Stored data
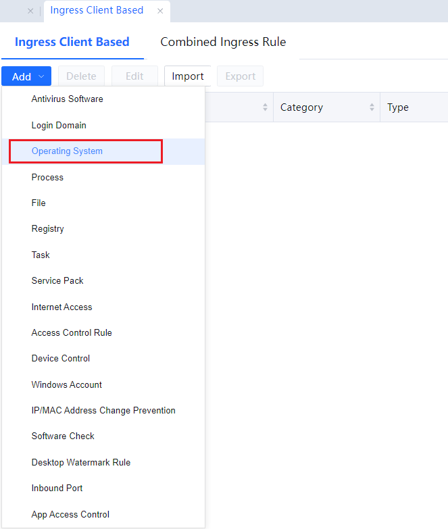The image size is (448, 529).
Task: Add a Service Pack rule
Action: (57, 281)
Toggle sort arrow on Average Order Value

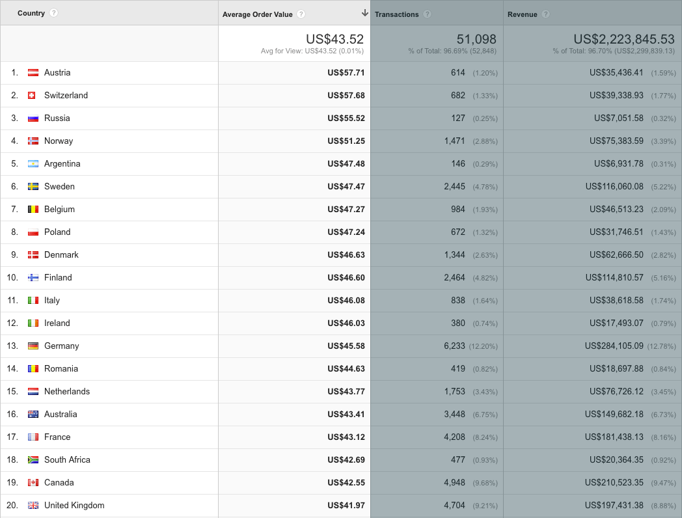click(364, 14)
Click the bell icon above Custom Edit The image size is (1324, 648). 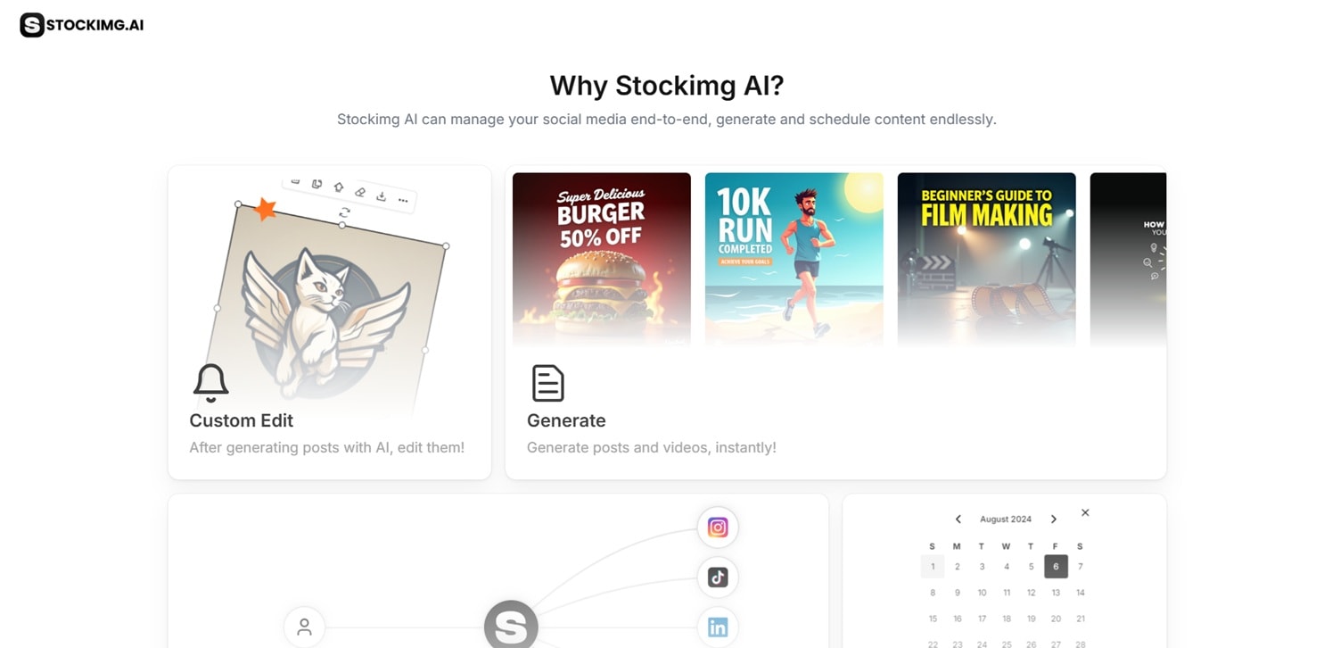(211, 384)
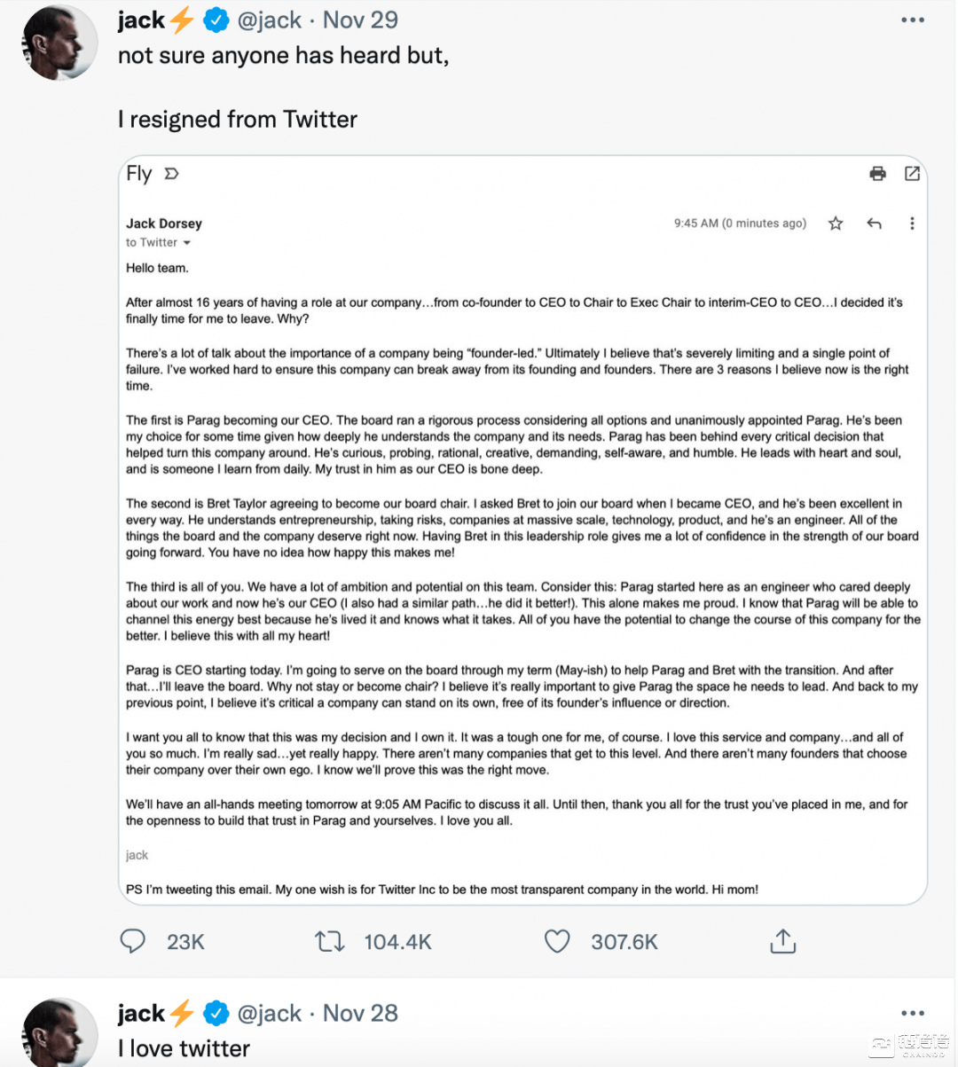Viewport: 958px width, 1067px height.
Task: Open the embedded email image
Action: 522,530
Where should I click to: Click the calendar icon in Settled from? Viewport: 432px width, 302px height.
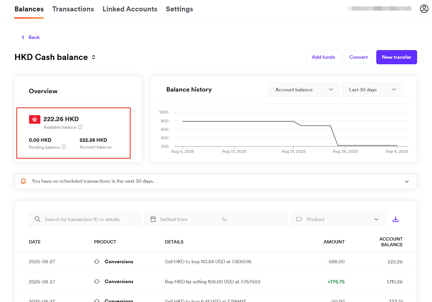tap(153, 219)
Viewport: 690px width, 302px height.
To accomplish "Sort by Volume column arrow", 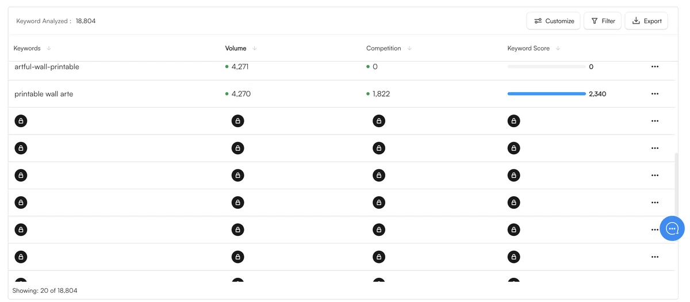I will [255, 48].
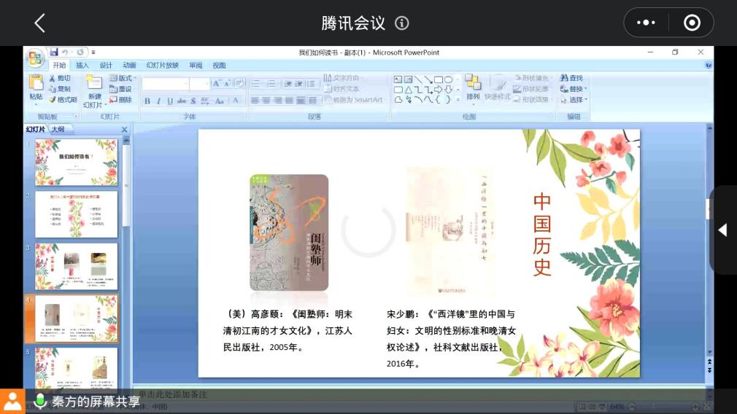This screenshot has width=737, height=414.
Task: Switch to the Insert (插入) ribbon tab
Action: [82, 65]
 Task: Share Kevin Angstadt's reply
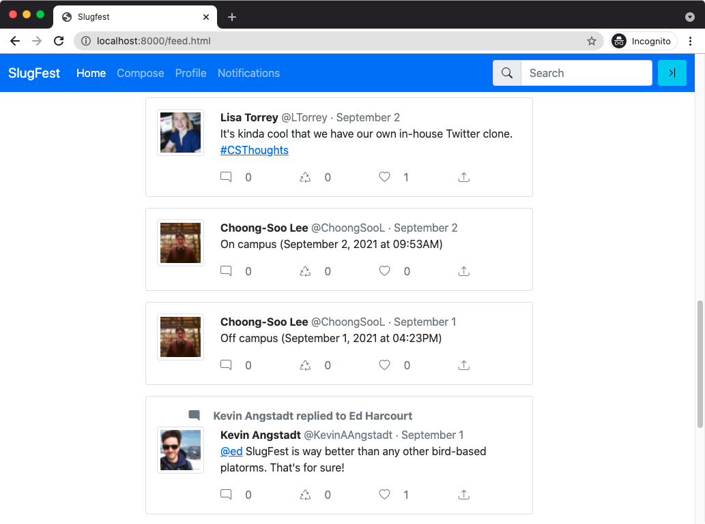coord(463,495)
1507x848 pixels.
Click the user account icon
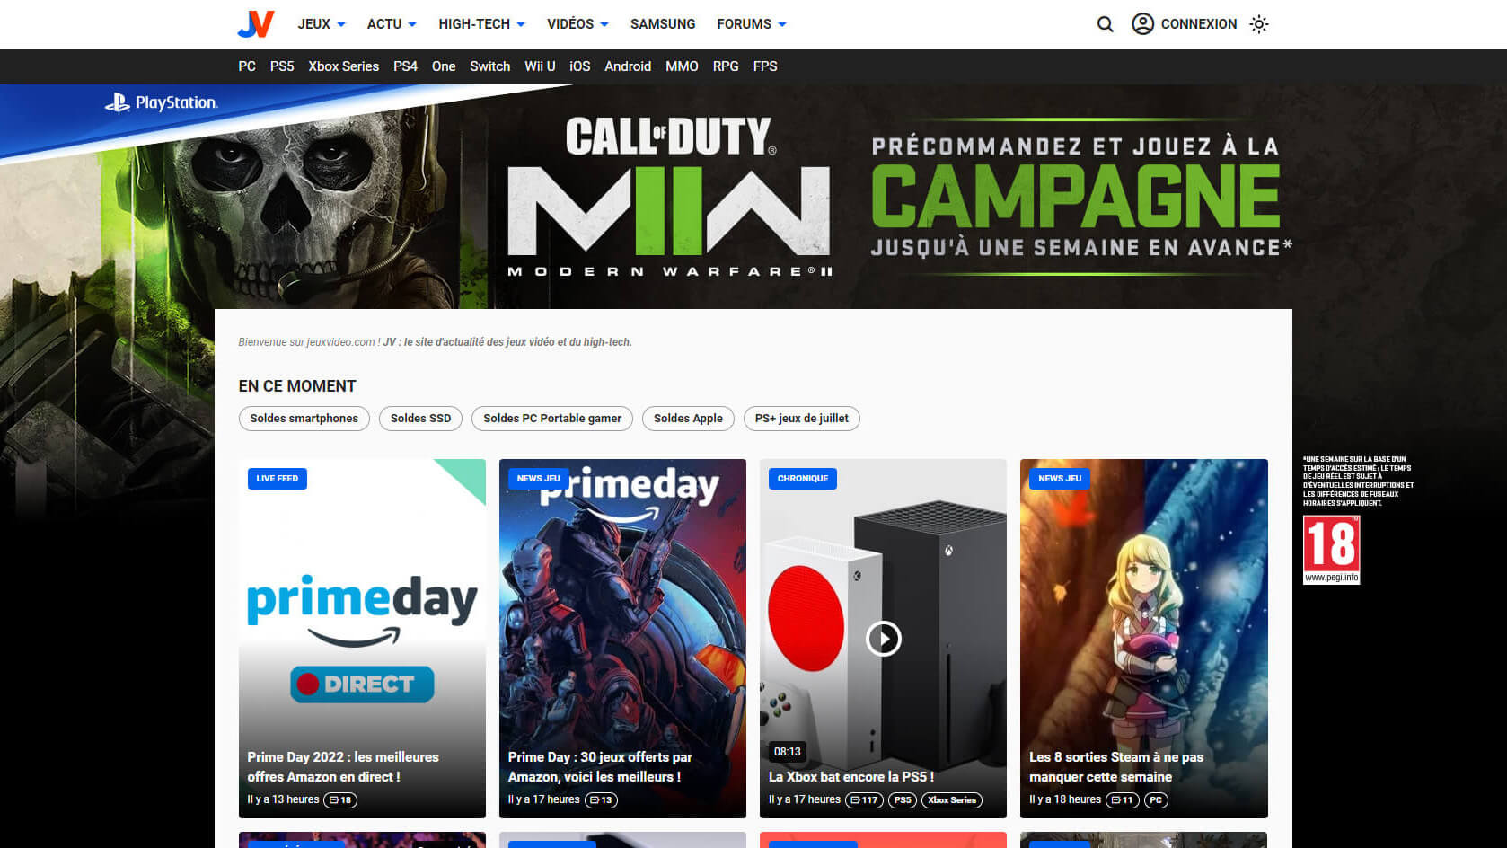pos(1142,24)
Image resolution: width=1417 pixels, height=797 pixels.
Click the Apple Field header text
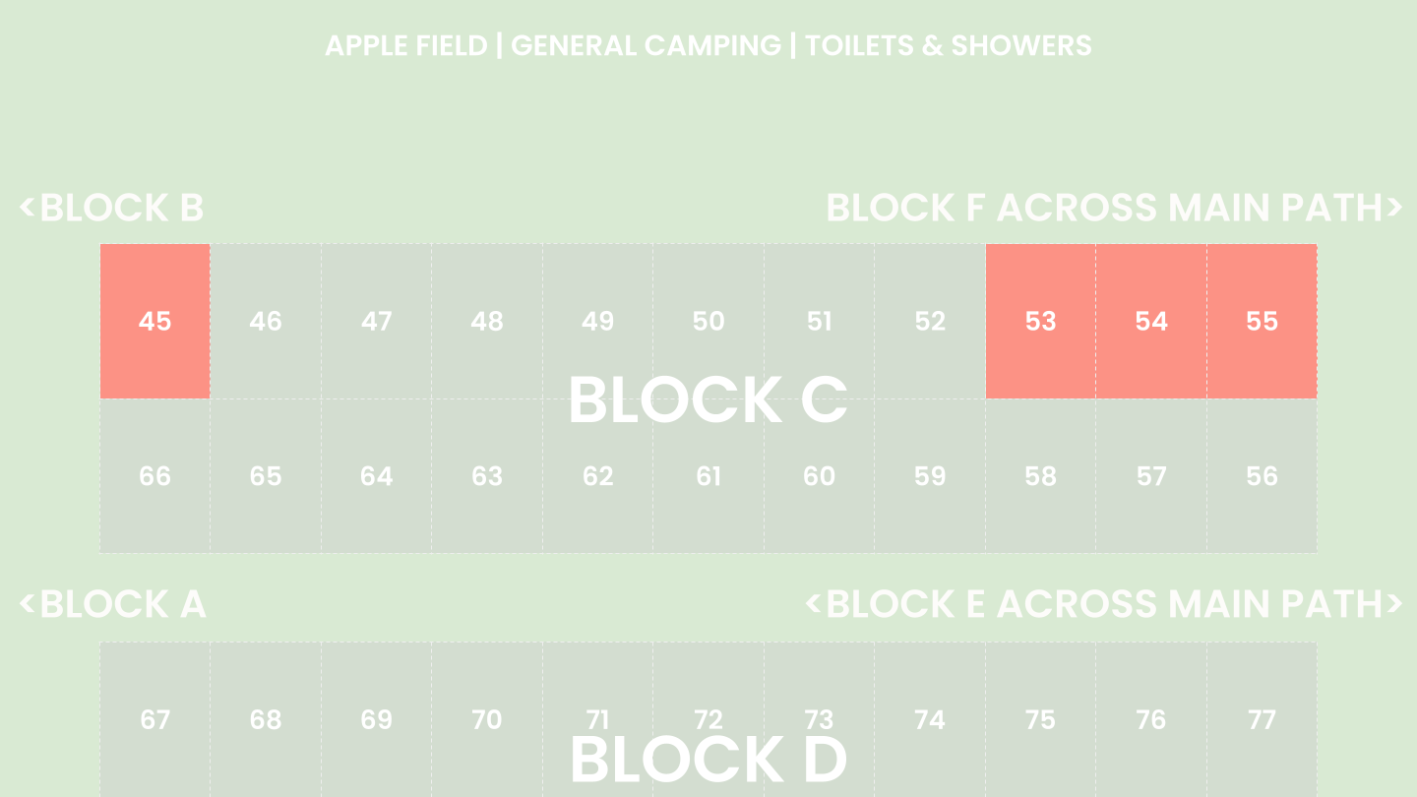pyautogui.click(x=406, y=45)
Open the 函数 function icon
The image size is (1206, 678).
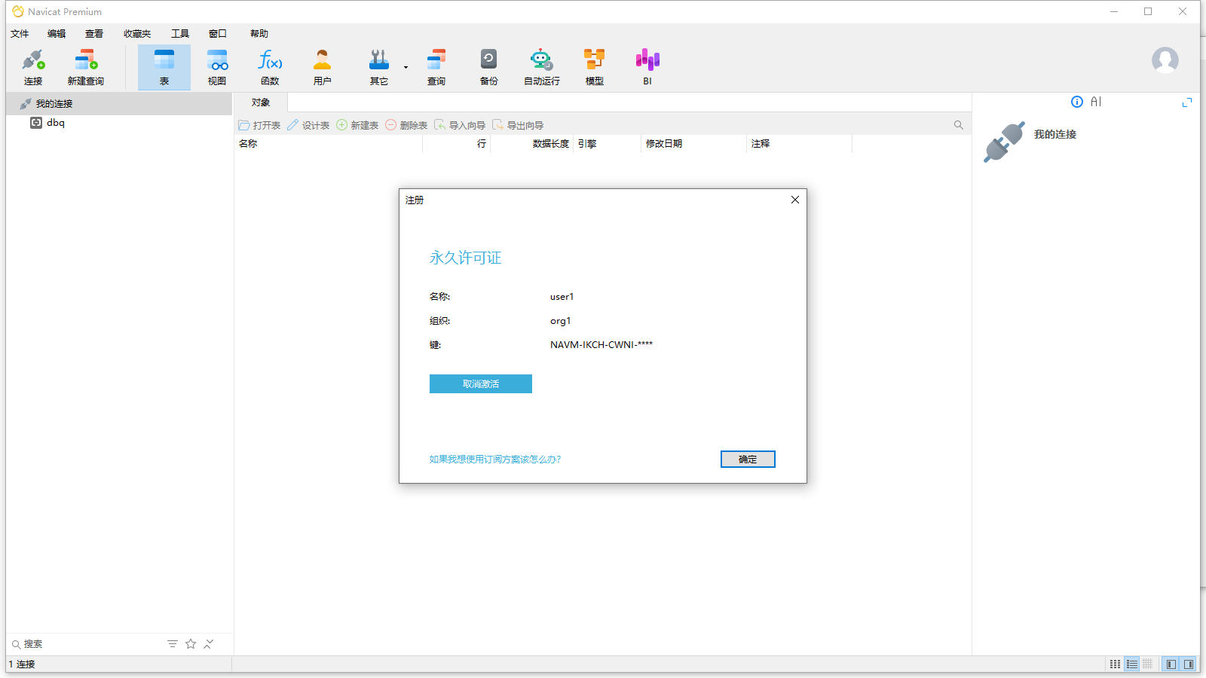click(x=270, y=67)
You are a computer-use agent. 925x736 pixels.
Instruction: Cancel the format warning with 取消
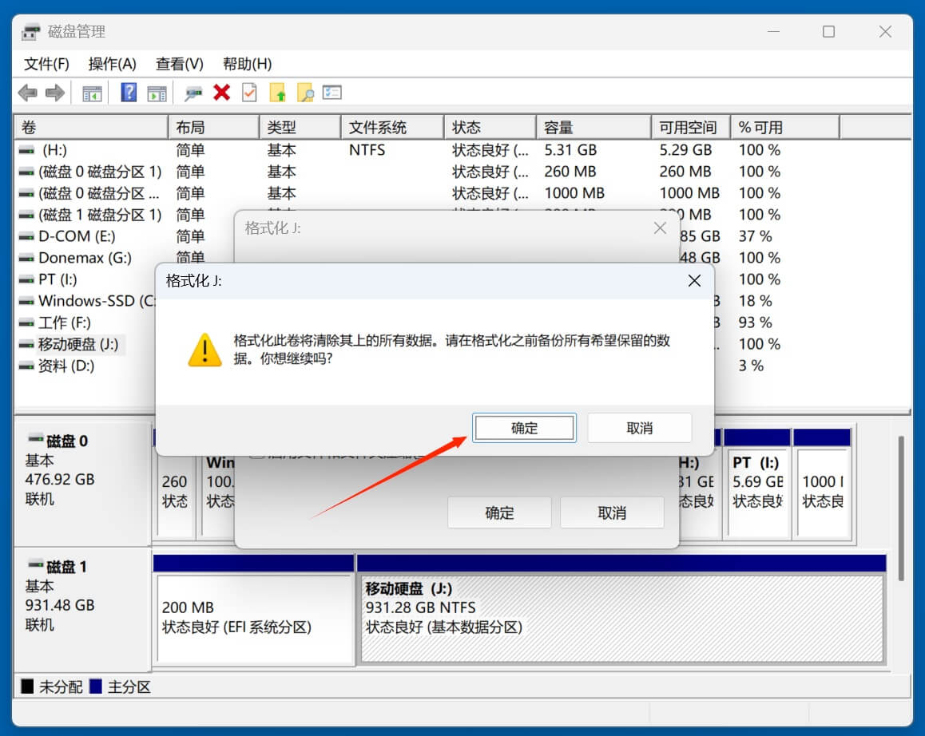point(639,428)
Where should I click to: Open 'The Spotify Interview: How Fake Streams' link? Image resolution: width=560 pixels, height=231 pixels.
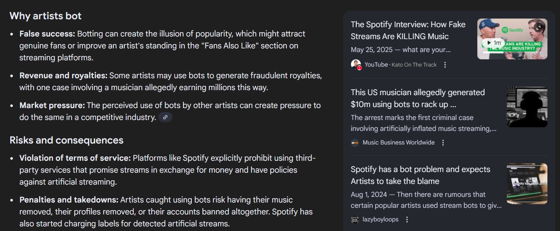[408, 30]
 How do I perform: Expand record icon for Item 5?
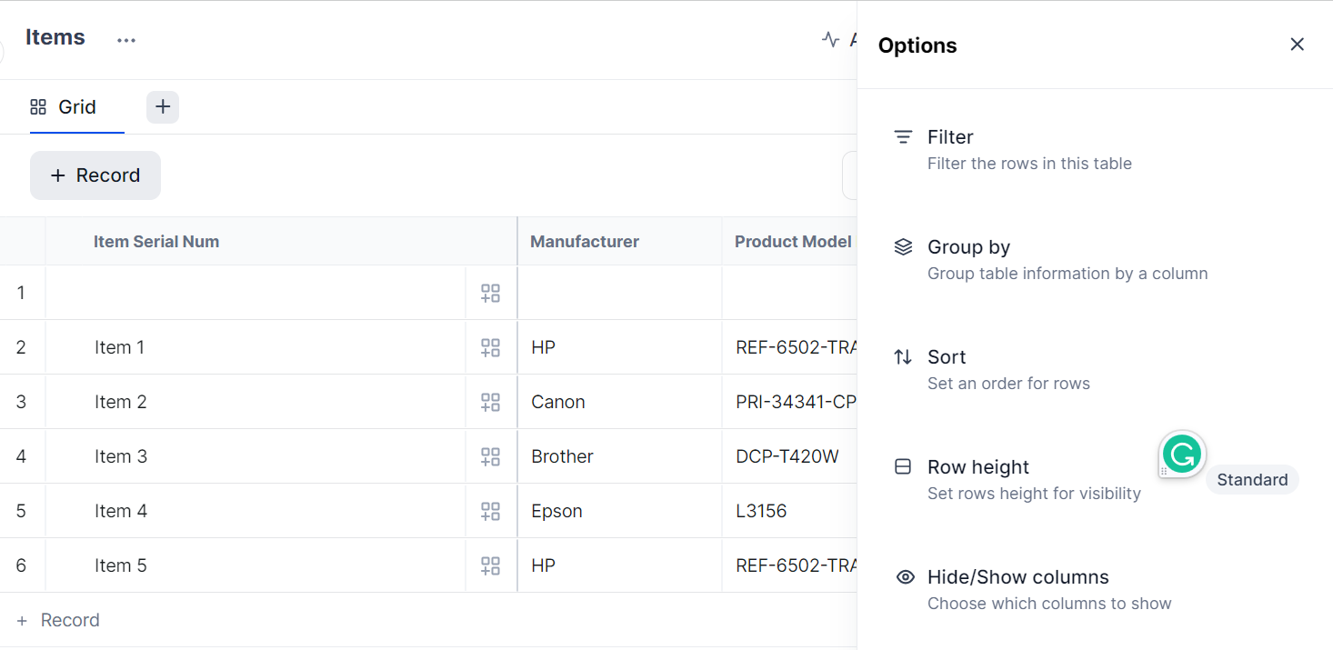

Task to complete:
The lines from the one containing "Click the Apple Field header text" through the end of the data above are to be copied exactly, both ends included, and pictures are to be omitted.

Expected answer:
Click the Apple Field header text
pyautogui.click(x=406, y=45)
Open the 函数 function icon
The image size is (1206, 678).
click(x=270, y=67)
You are a computer-use agent. 925x736 pixels.
Instruction: Cancel the format warning with 取消
point(639,428)
Where should I click to: Open 'The Spotify Interview: How Fake Streams' link? Image resolution: width=560 pixels, height=231 pixels.
[408, 30]
 How do I perform: Expand record icon for Item 5?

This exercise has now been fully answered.